_Texto dado_
:::::

Em Portugal esta regra é seguida mas no Brasil, não necessariamente.
Essa ênclise com o verbo auxiliar praticamente não é usada aqui. Na linguagem coloquial é frequente (talvez, o mais frequente) a próclise com o verbo principal. Penso que numa escrita mais formal a opção mais frequente seja a ênclise com o verbo principal.
Ia me esquecendo de comer. (coloquial)
Ia esquecendo-me de comer. (formal)
Ia-me esquecendo de comer. (PtEu)

Obs.: Na linguagem oral, ao menos na variante brasileira, nem sempre há como distinguir a presença ou não do hífen. Mas é certo que ele não estará lá.


----------



## merquiades

anaczz said:


> Ia me esquecendo de comer. (coloquial)
> Ia-me esquecendo de comer. (PtEu)





> Estava-me esquecendo
> Estava me esquecendo



Acho que oralmente não importa tanto porque ambas formas têm a mesma pronúncia, não è assim?


----------



## anaczz

Não sei se os portugueses confirmam, mas creio que na variante europeia haja alguma diferença nas pronúncias entre "estava-me" e "estava me" (embora lembrando que o uso do gerúndio é bem mais restrito em Portugal). 
No Brasil,  a pronúncia seria a mesma ou, eventualmente, seria feita uma pequena pausa entre "estava-me" e "esquecendo".
mais ou menos como
estava-me -> estávame isquecendo 
estava me -> estava misquecendo
mas isso porque essa ênclise é uma construção estranha para os brasileiros e, provavelmente, seria marcada na fala, numa leitura por exemplo.


----------



## merquiades

Muito obrigado de novo, Anaczz.   Não imaginei que houvesse uma diferença de pronuncia.  Quanto aprendemos neste foro.


----------



## mexerica feliz

merquiades said:


> Muito obrigado de novo, Anaczz.   Não imaginei que houvesse uma diferença de pronuncia.  Quanto aprendemos neste foro.



É só intercalar um advérbio, usar uma palavra negativa ou ''atrativa'':

_*Estava-me* até a esquecer. (_Portugal).   [ênclise ao verbo auxiliar] 
_*Estava-me* até esquecendo. _(Alentejo, Portugal).   [ênclise ao verbo auxiliar] 
_Estava até *me esquecendo. *_(Brasil). [próclise ao verbo principal] 

_Sei que* me estava *a esquecer _(Portugal).   [próclise ao verbo auxiliar] 
_Sei que* me estava* esquecendo._ (Alentejo, Portugal) [próclise ao verbo auxiliar] 
_Sei que estava *me esquecendo. *_(Brasil). [próclise ao verbo principal]


No ''Manual'' do jornal '"Estado de S. Paulo''  pode se ler:



> _*No "Estado"*_
> O Estado aceita o uso, no noticiário, do pronome oblíquo  colocado  entre dois verbos, sem necessidade de se ligar por hífen ao  primeiro  deles. Trata-se de uma característica do português do Brasil  que não é  mais possível desprezar:_ Ele estava se preparando para sair. / Falta d_’_água   pode se agravar hoje. / Ele tinha se revoltado contra o pai. / Devia   estar se aborrecendo com tudo aquilo. / Queria se livrar do amigo. / Vai   se casar esta semana. / Esses homens podem nos ajudar. / Venho lhe   trazer o meu apoio. / Tinha nos decepcionado._


http://www.estadao.com.br/manualredacao/esclareca/c.shtm


----------



## dexterciyo

Na verdade é que no uso com verbos que exigem o pronome *"se"* tem sentido, uma vez que refere ao sujeito da oração.

:::::

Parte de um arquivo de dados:

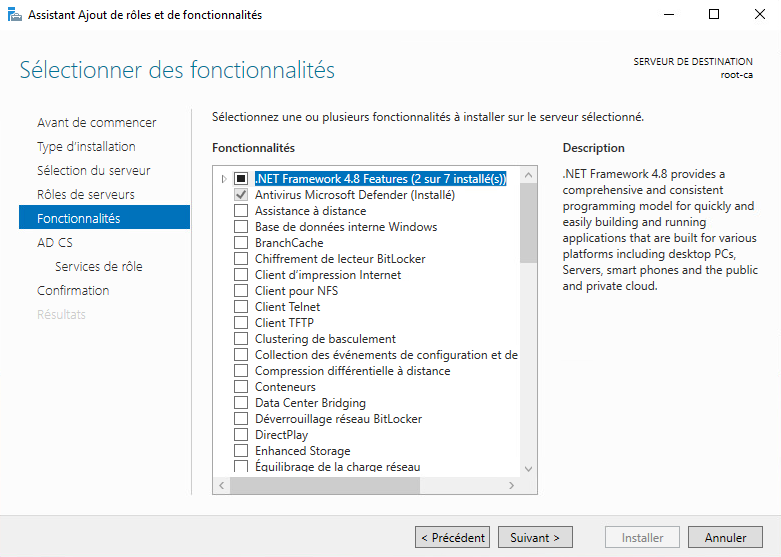Click the horizontal scroll left arrow
Viewport: 781px width, 557px height.
(222, 485)
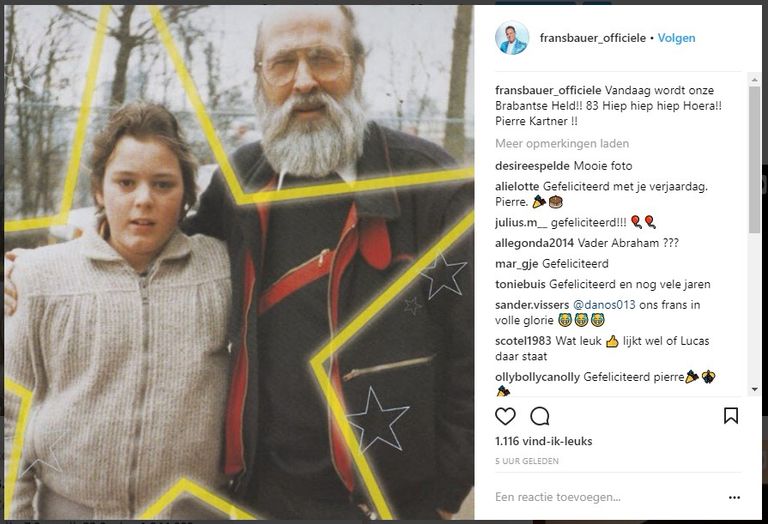Image resolution: width=768 pixels, height=524 pixels.
Task: Click the 5 uur geleden timestamp
Action: (x=527, y=461)
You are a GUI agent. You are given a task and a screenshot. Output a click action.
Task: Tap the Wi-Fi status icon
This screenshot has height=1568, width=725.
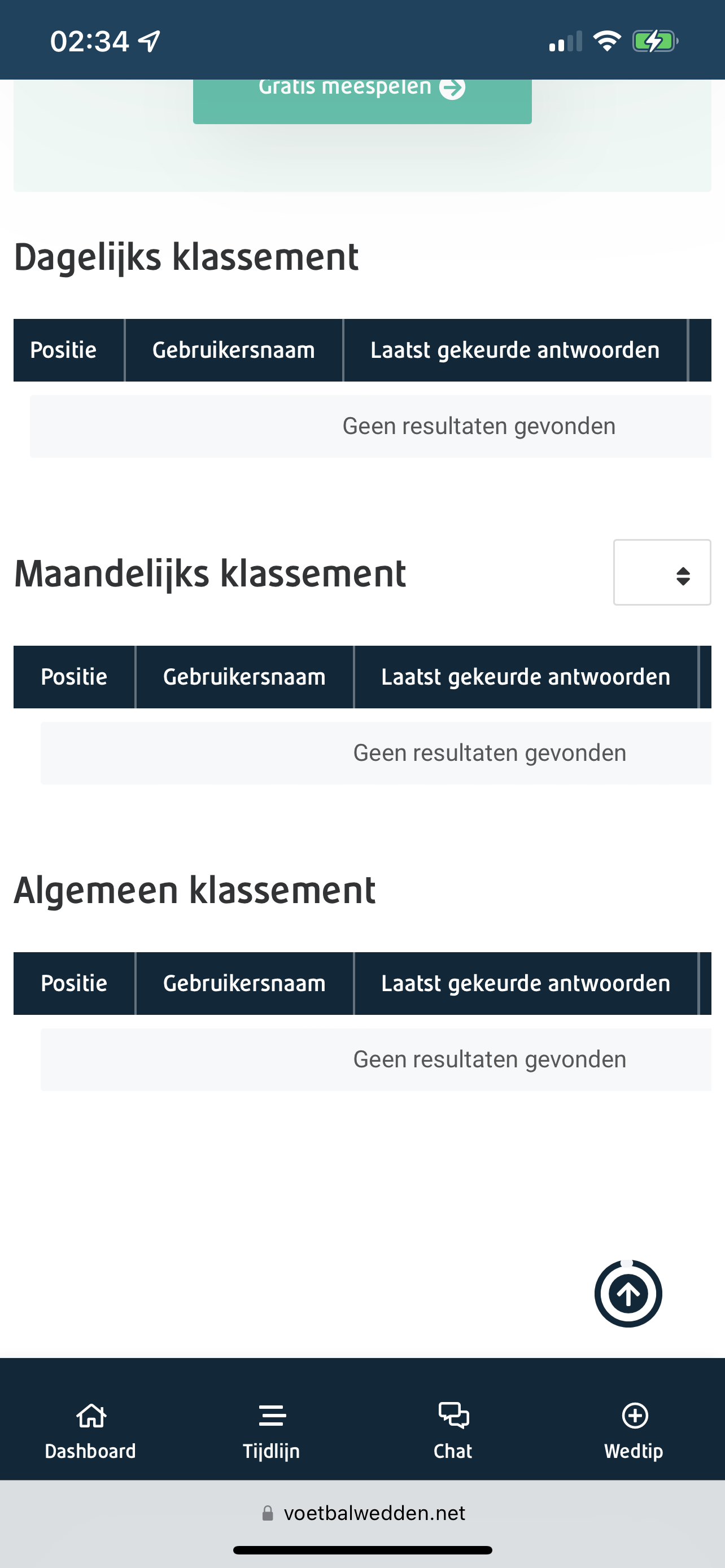(x=606, y=41)
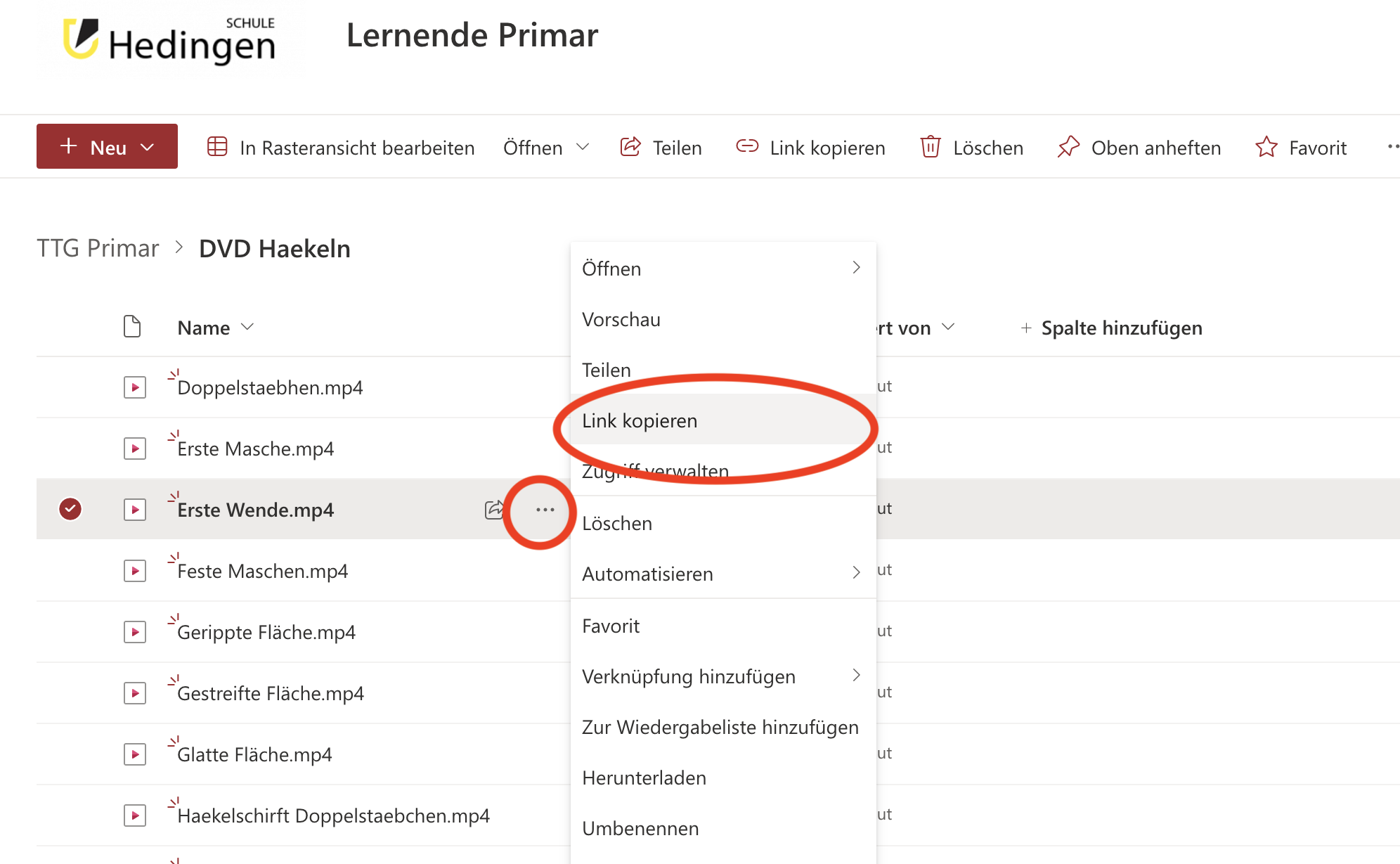Open three-dots menu for Erste Wende.mp4

[x=545, y=510]
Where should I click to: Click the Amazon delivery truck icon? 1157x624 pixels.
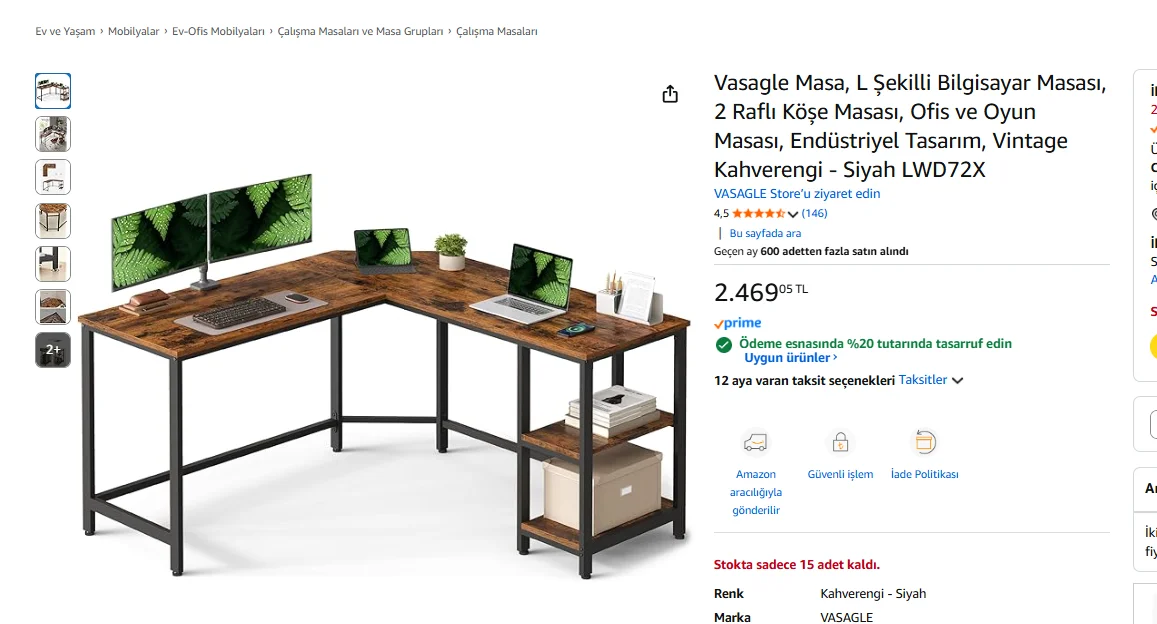coord(756,443)
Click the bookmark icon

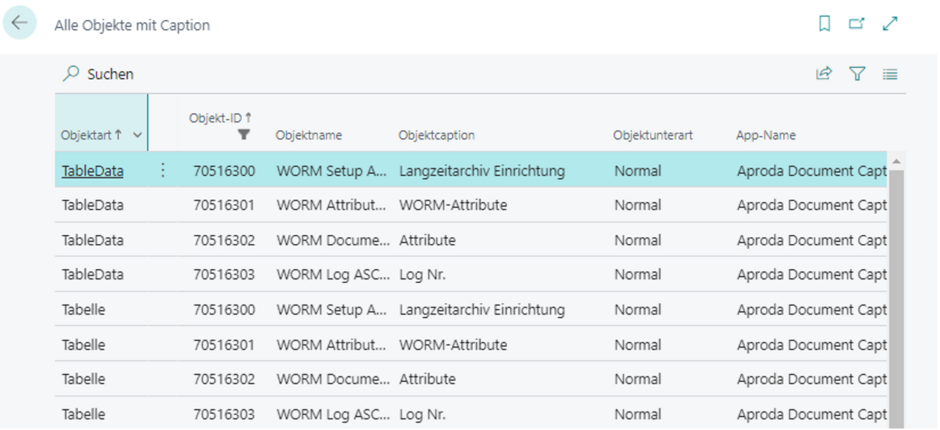click(825, 24)
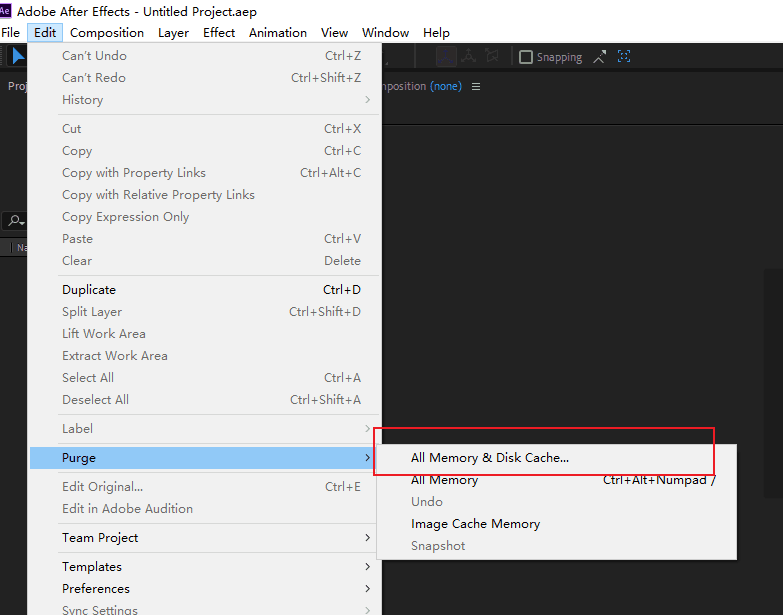Open the Composition panel hamburger menu
This screenshot has height=615, width=783.
point(476,86)
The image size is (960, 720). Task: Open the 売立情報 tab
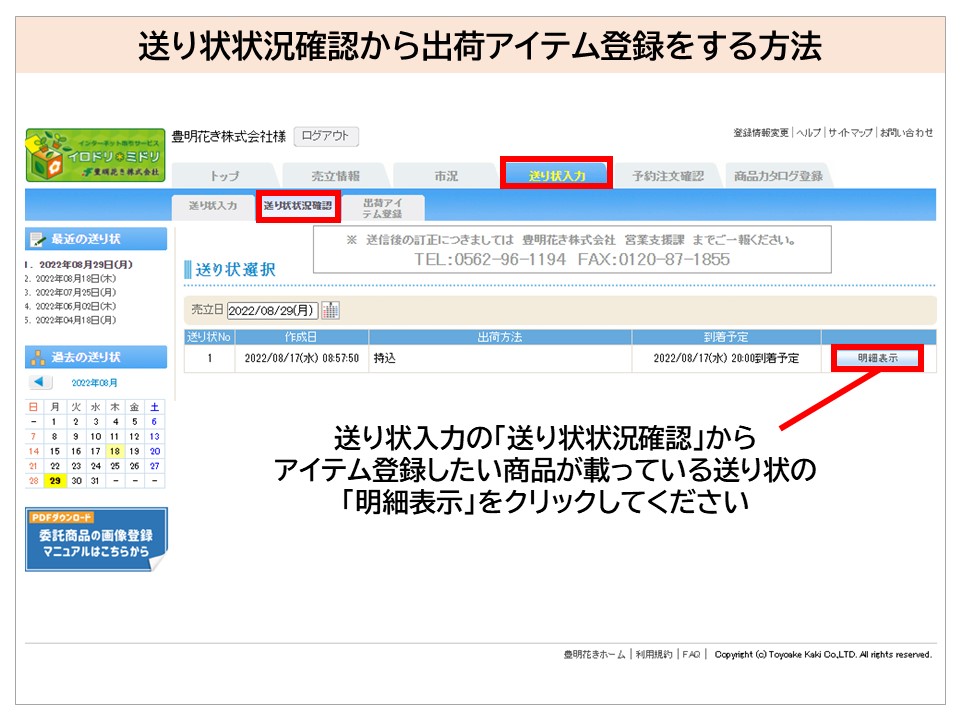point(335,176)
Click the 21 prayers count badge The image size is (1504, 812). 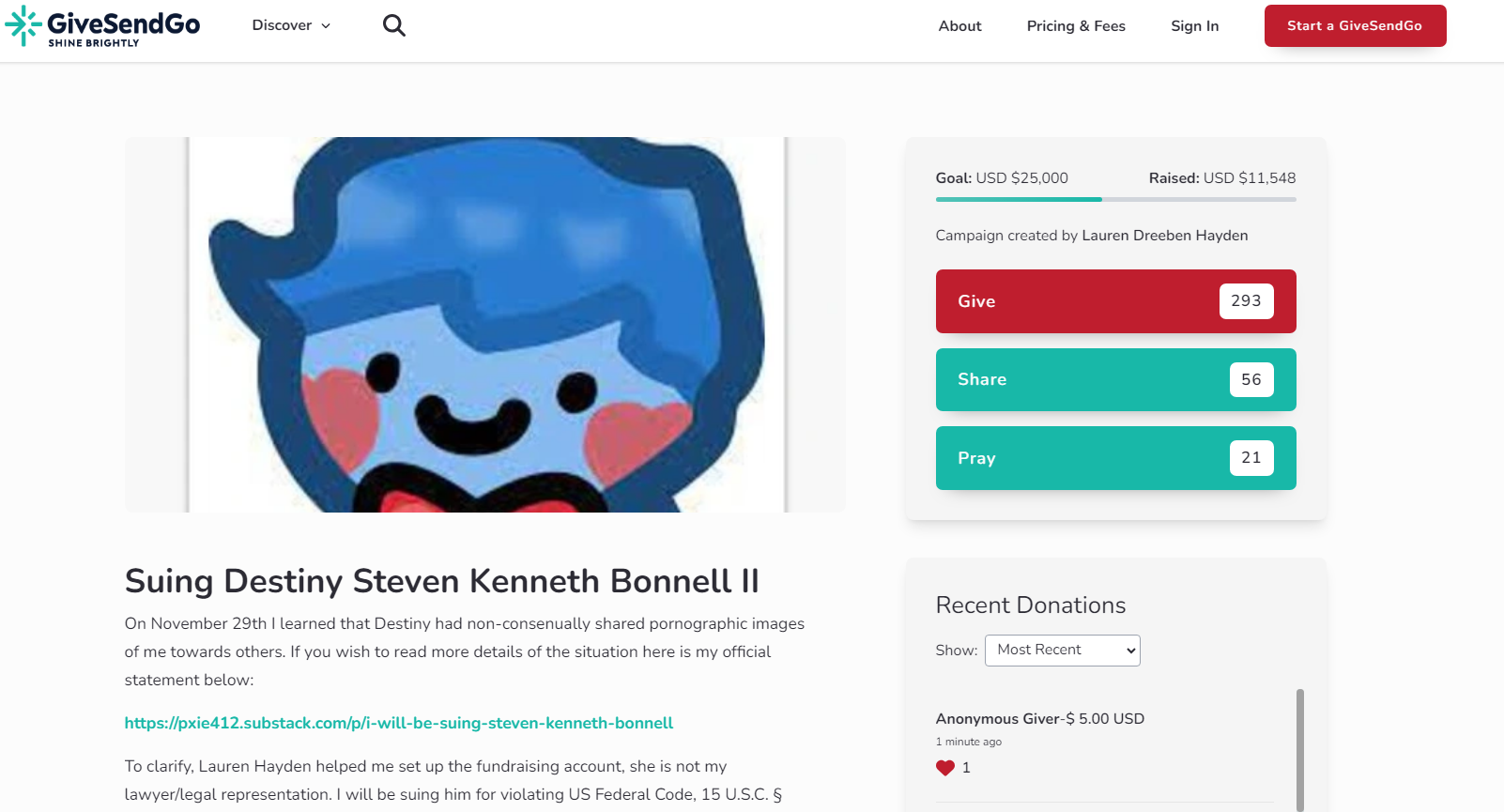(x=1251, y=458)
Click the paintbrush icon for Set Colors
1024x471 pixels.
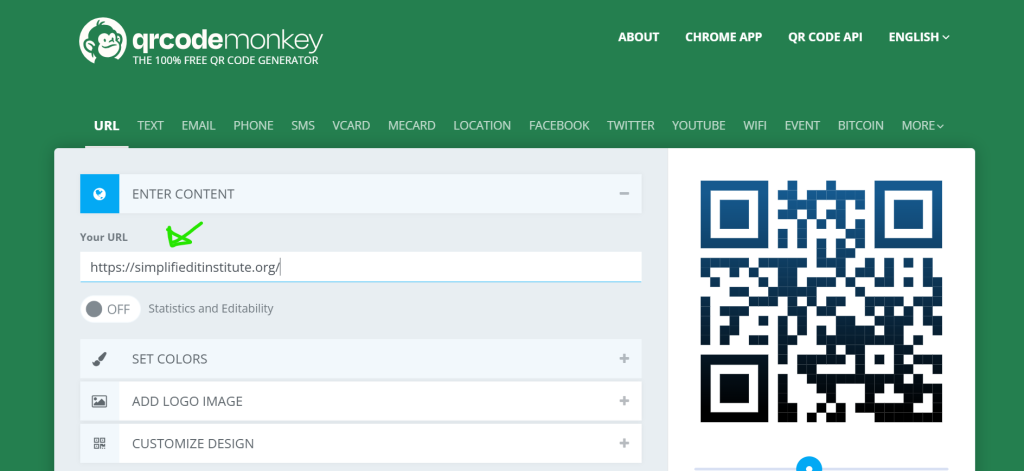99,359
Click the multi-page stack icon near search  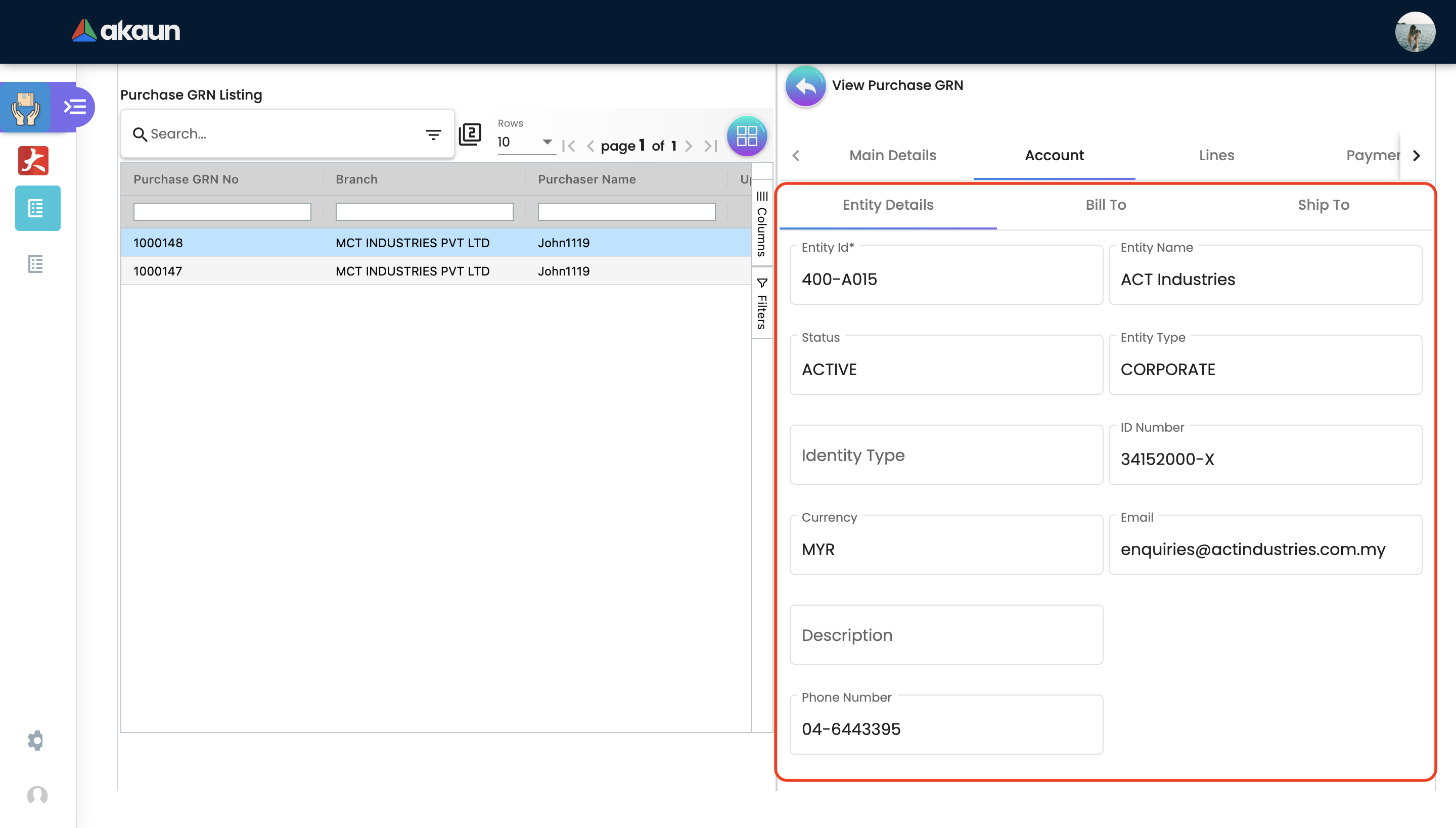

:::::

_Tarefas a realizar_
1. Conforme o texto sobre colocação pronominal, por que o manual do jornal "Estado de S. Paulo" aceita, no noticiário, o pronome oblíquo entre dois verbos sem hífen? Responda em uma a três frases.
2. No texto sobre colocação pronominal, que tipo de colocação do pronome se atribui ao exemplo "Sei que estava me esquecendo."?
3. Transcreva do texto sobre colocação pronominal o trecho que começa em "Não sei se os" e segue até "leitura por exemplo.".

_Respostas completas_
1. O manual aceita esse uso porque se trata de uma característica do português do Brasil que não é mais possível desprezar.

2. Próclise ao verbo principal.

3.
Não sei se os portugueses confirmam, mas creio que na variante europeia haja alguma diferença nas pronúncias entre "estava-me" e "estava me" (embora lembrando que o uso do gerúndio é bem mais restrito em Portugal). 
No Brasil,  a pronúncia seria a mesma ou, eventualmente, seria feita uma pequena pausa entre "estava-me" e "esquecendo".
mais ou menos como
estava-me -> estávame isquecendo 
estava me -> estava misquecendo
mas isso porque essa ênclise é uma construção estranha para os brasileiros e, provavelmente, seria marcada na fala, numa leitura por exemplo.